INTRODUCTION
In New Jersey, we like to think of ourselves as progressive and forward thinking. And in many ways, we are.
It is also true that Black and other people of color in New Jersey confront some of the worst racial disparities in the United States. One of most racially diverse and prosperous states in the country is also one of its most inequitable.
New Jersey’s racial disparities are particularly staggering in the area of economic security, with the state serving as a modern-day version of Dr. Martin Luther King Jr.’s “Two Americas.” In white New Jersey, the median household wealth is $322,500. But the median household wealth in Black and Latina/o New Jersey is just $17,700 and $26,100, respectively — a nearly $300,000 racial wealth gap.
We are, indeed, a State of Inequity.
But why?
The answer is that New Jersey was designed this way during its founding as a colony. A direct line can be drawn from the state’s history of slavery through generations of structural racism to the inequities experienced by New Jersey’s Black and other communities of color today. The ongoing impacts are felt when it comes to disparities in homeownership, income, poverty, uninsured rates and the digital divide. When looking deeply into all of New Jersey’s counties as this report does, it becomes clear that a person’s race and zip code often determine outcomes in all these areas.

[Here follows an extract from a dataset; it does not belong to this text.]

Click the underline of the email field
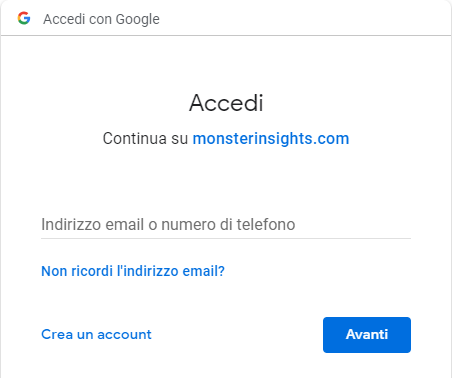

Building on our previous reports, Making the Two New Jerseys One and The Two New Jerseys by the Numbers, each of which examined New Jersey’s racial wealth gap from a statewide perspective, this brief provides new, county-level data to help understand the impact of the racial wealth gap in the everyday lives of Black and other families of color in New Jersey.
This difficult reality presents an important opportunity to finally confront New Jersey’s history of slavery and its enduring legacy, and to design an equitable, racially just future for Black and other people of color in New Jersey.